* What you have to do *
In the text on public education, rewrite the passage between "American public education" and "Well it’s not.", inclusive, switching "public education" to "state schooling".

* Text for analysis *
▼

Friday, July 18, 2008

Public Education and the Dangers of Free Thinking

We have lost track of what childhood is about, of what parenthood and teaching is about. We now think it's about having good quiet children who make it easy for us to go to work. It's about having submissive children who will sit in a boring classroom of 30, often with teachers who don't know how to use visual aids and all the other exciting technologies that kids are used to. Or there are teachers who are forced to pressure their children to get grades on standardized tests, and don't have the time to pay individual attention to [the children]. We're in a situation in America in which the personal growth and development and happiness of our children is not the priority; it's rather the smooth functioning of overstressed families and schools. . .
Aaaaaaaaa—Dr. Fred Baughman

American public education was created in this country in the 1840s and passed into law on the federal level in the early 1900s. At the time public education was made available, the idea was simply to provide an education for (and an element of control over the upbringing of) children who otherwise would not receive an education. Groovy. I mean, seems like a good idea and all that, doesn’t it?

Well it’s not.

Look, I know that the poor deserve whatever education they can get. Life is a bitch and all that. And I didn’t grow up with any money. I went to public schools and I learned that there are many people who work tirelessly in public schools. But the idea of federally funded, federally overseen schools is really an evil one.

▲

[Stored data]
▼

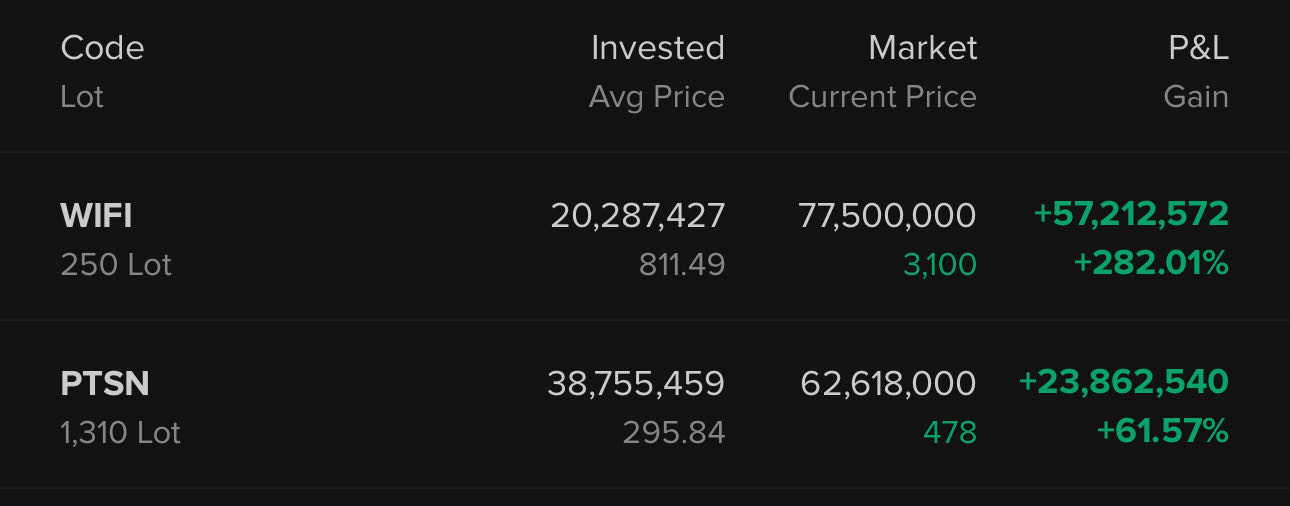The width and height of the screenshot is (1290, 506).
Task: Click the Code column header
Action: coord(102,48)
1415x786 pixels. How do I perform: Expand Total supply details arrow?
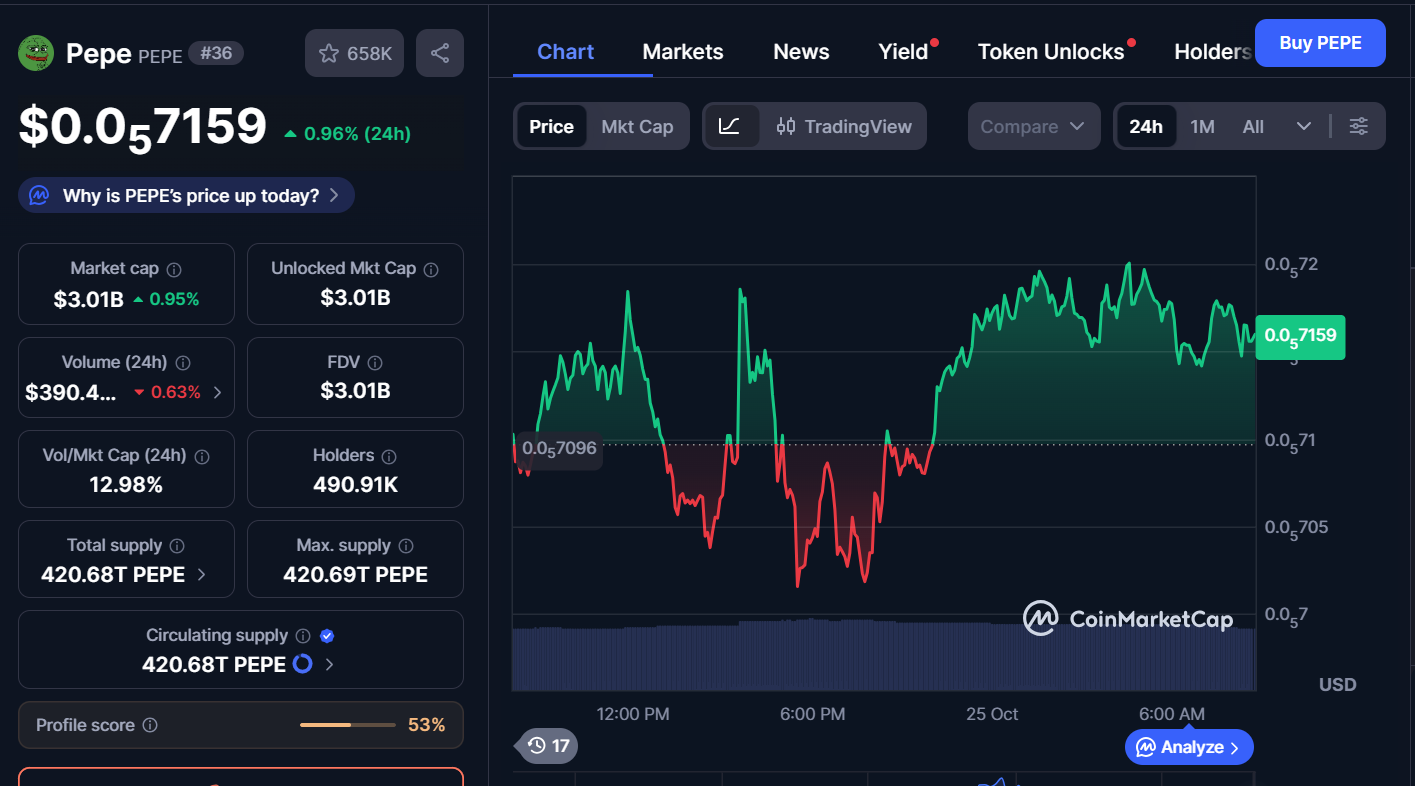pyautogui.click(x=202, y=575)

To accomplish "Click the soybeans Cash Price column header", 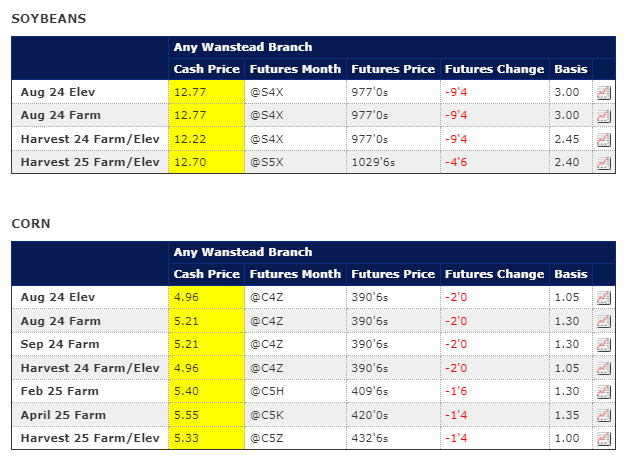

▲

* Written solution *
American state schooling was created in this country in the 1840s and passed into law on the federal level in the early 1900s. At the time state schooling was made available, the idea was simply to provide an education for (and an element of control over the upbringing of) children who otherwise would not receive an education. Groovy. I mean, seems like a good idea and all that, doesn’t it?

Well it’s not.